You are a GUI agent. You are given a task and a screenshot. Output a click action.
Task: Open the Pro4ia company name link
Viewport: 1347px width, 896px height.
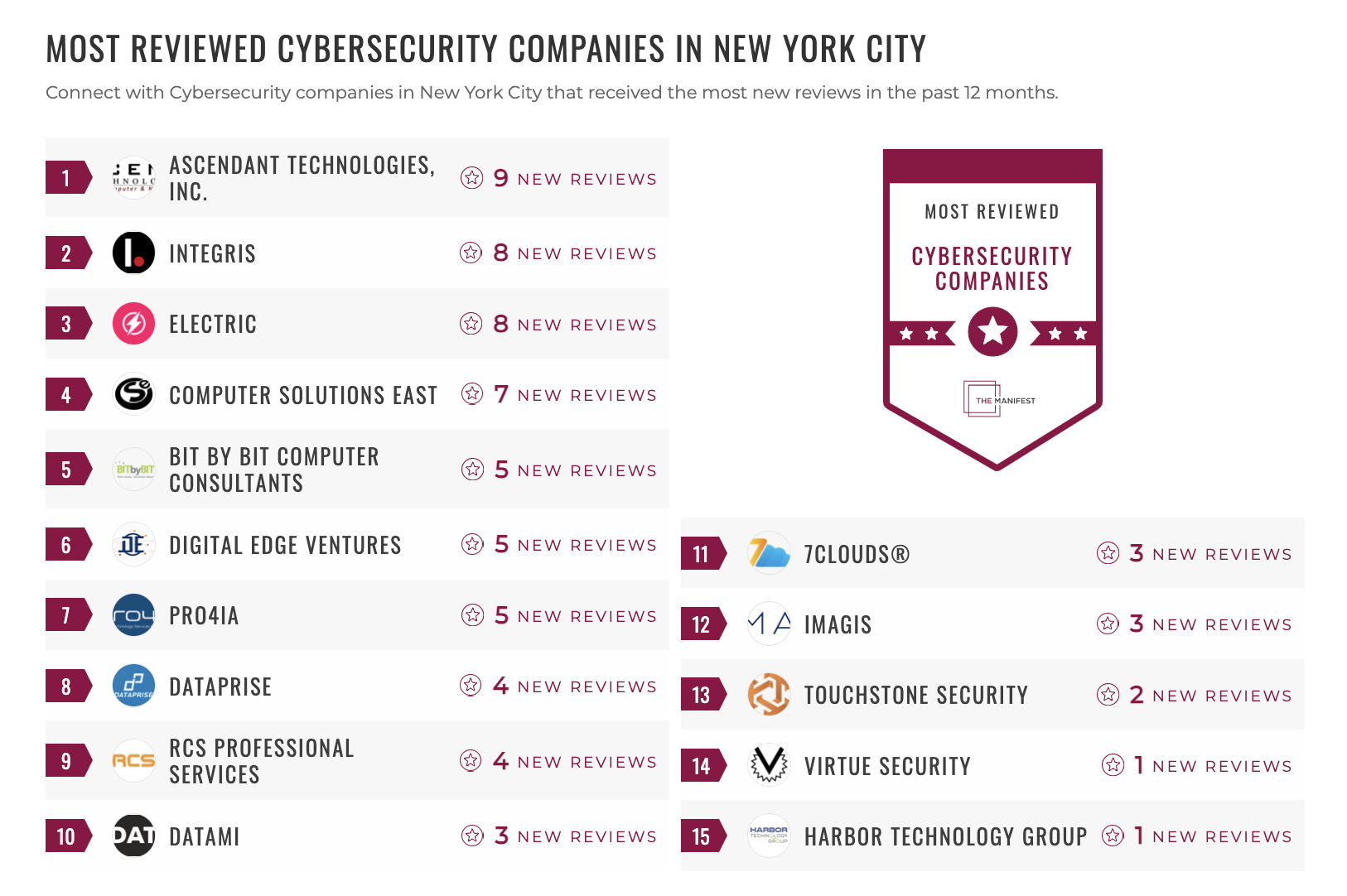pos(204,615)
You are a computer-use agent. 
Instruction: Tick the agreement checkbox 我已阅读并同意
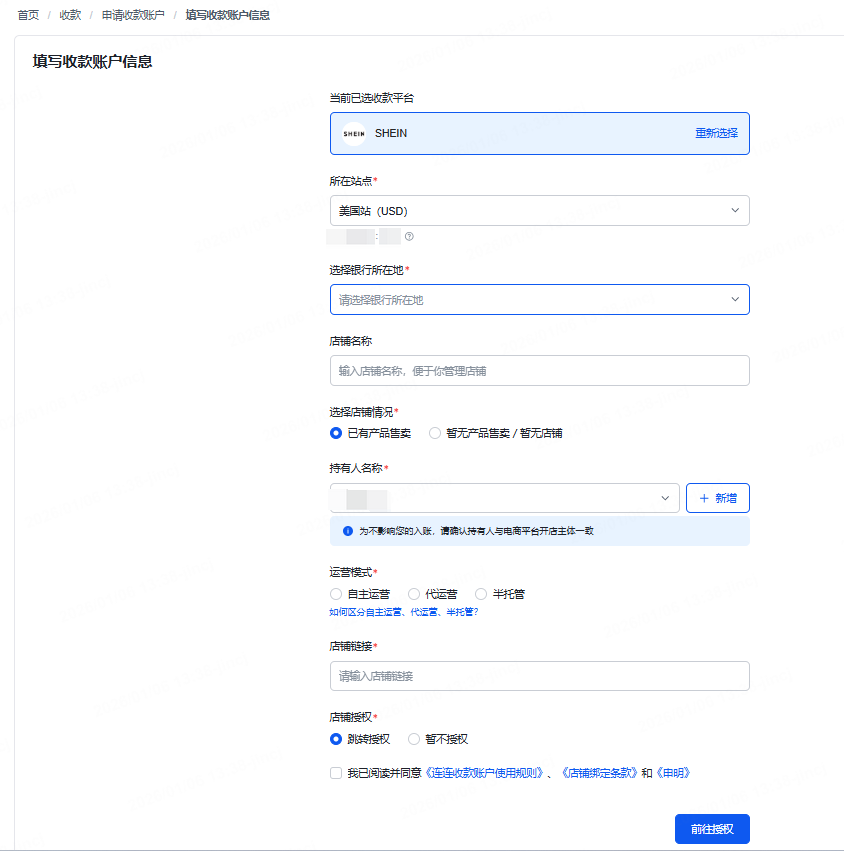pos(336,773)
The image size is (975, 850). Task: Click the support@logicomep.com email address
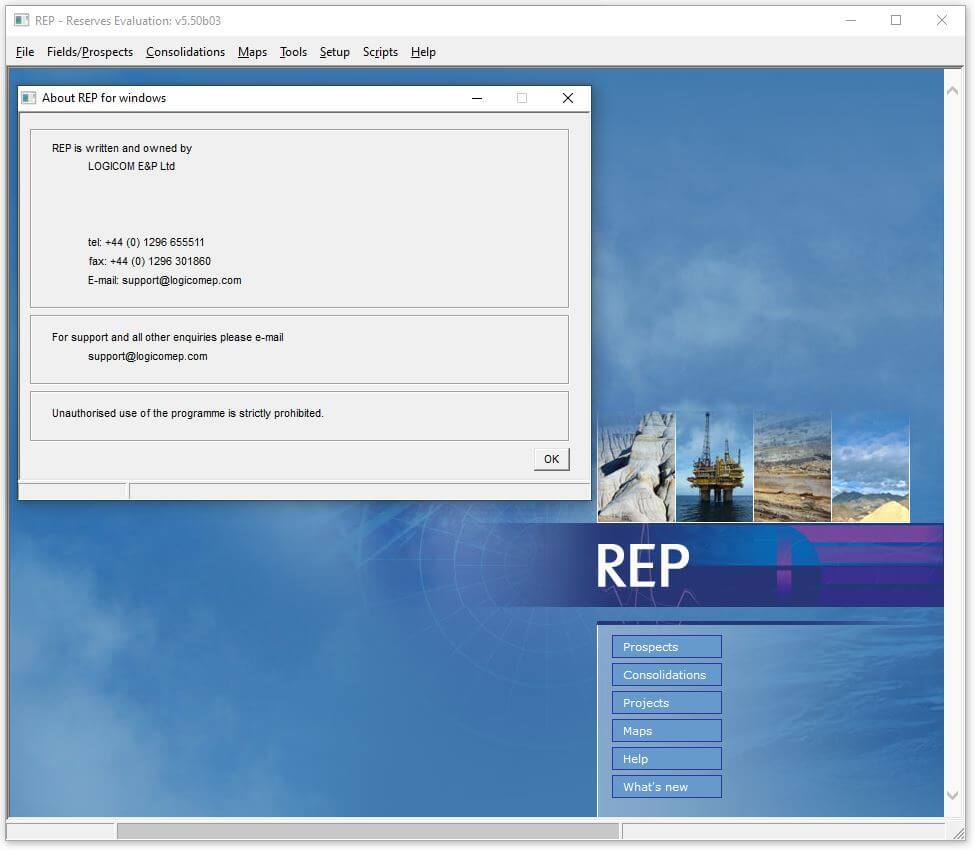[x=147, y=355]
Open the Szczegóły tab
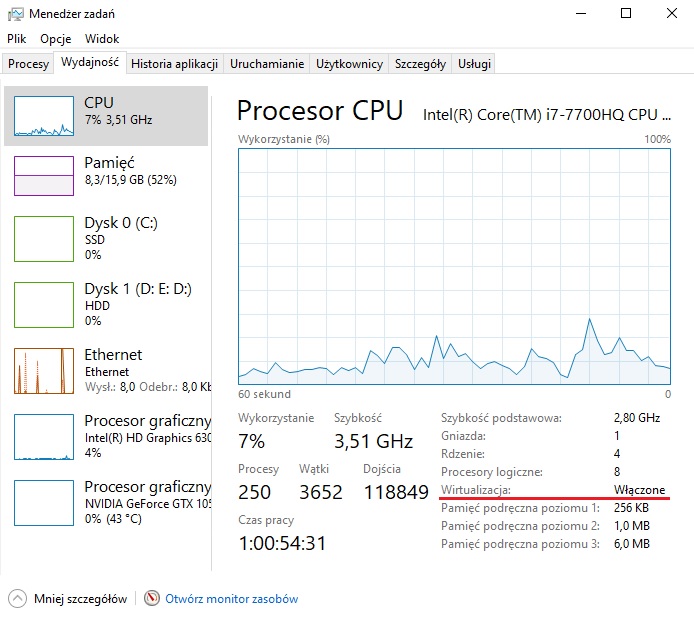The image size is (694, 623). point(420,64)
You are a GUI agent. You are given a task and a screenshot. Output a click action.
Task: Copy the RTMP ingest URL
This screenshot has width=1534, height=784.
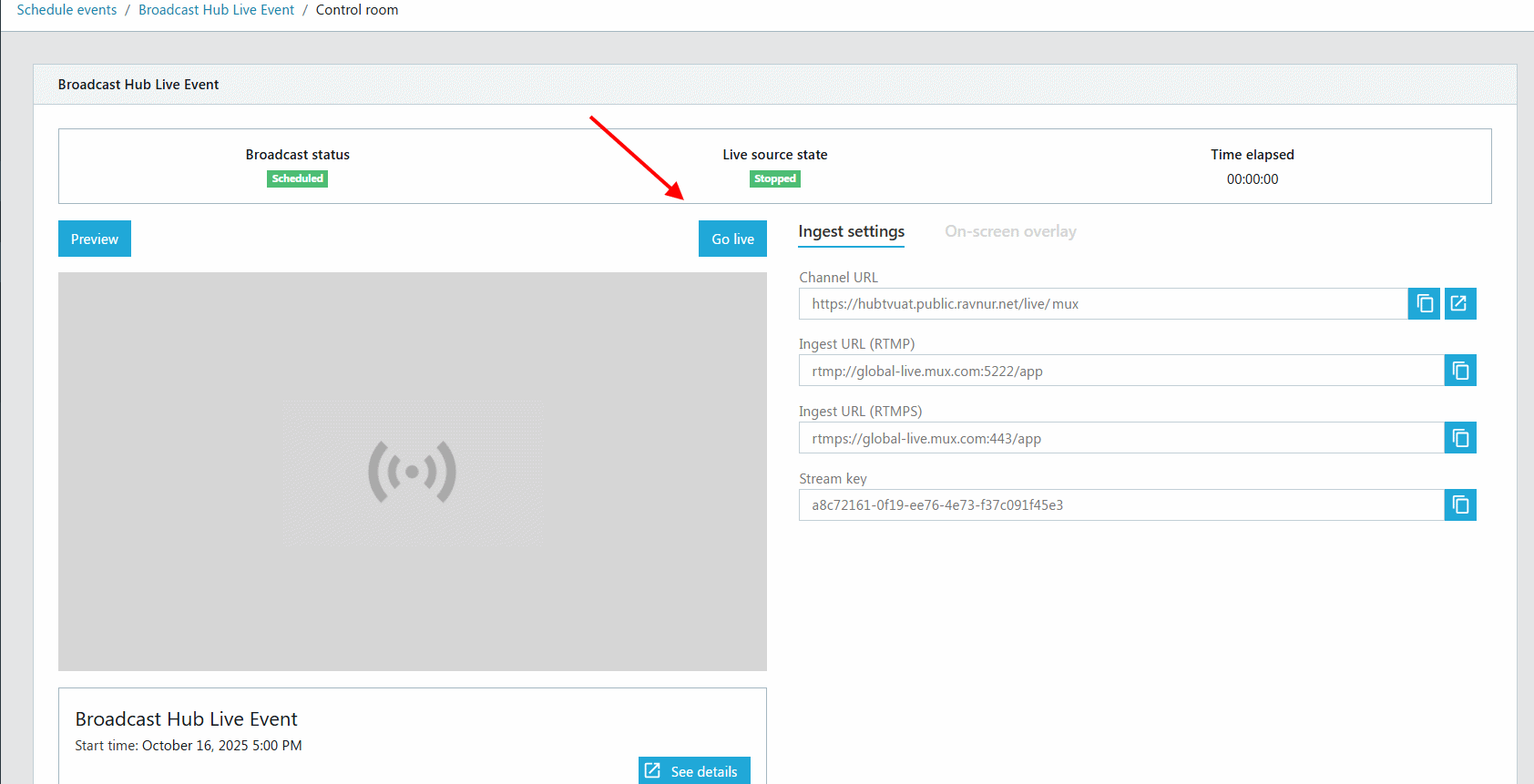(x=1460, y=371)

### Your task
The whole listing is to be retyped exactly, with its pictures removed.

### The completed task
You are a GUI agent. You are given a task and a screenshot. Output a click action.
Task: Open the Pro4ia company name link
Viewport: 1347px width, 896px height.
pos(204,615)
You are a computer-use agent. 
Instruction: Tick the agreement checkbox 我已阅读并同意
pos(336,773)
The image size is (975, 850). Task: Click the support@logicomep.com email address
[x=147, y=355]
Open the Szczegóły tab
The image size is (694, 623). point(420,64)
You are a GUI agent. You are given a task and a screenshot. Output a click action.
Task: Copy the RTMP ingest URL
This screenshot has width=1534, height=784.
(x=1460, y=371)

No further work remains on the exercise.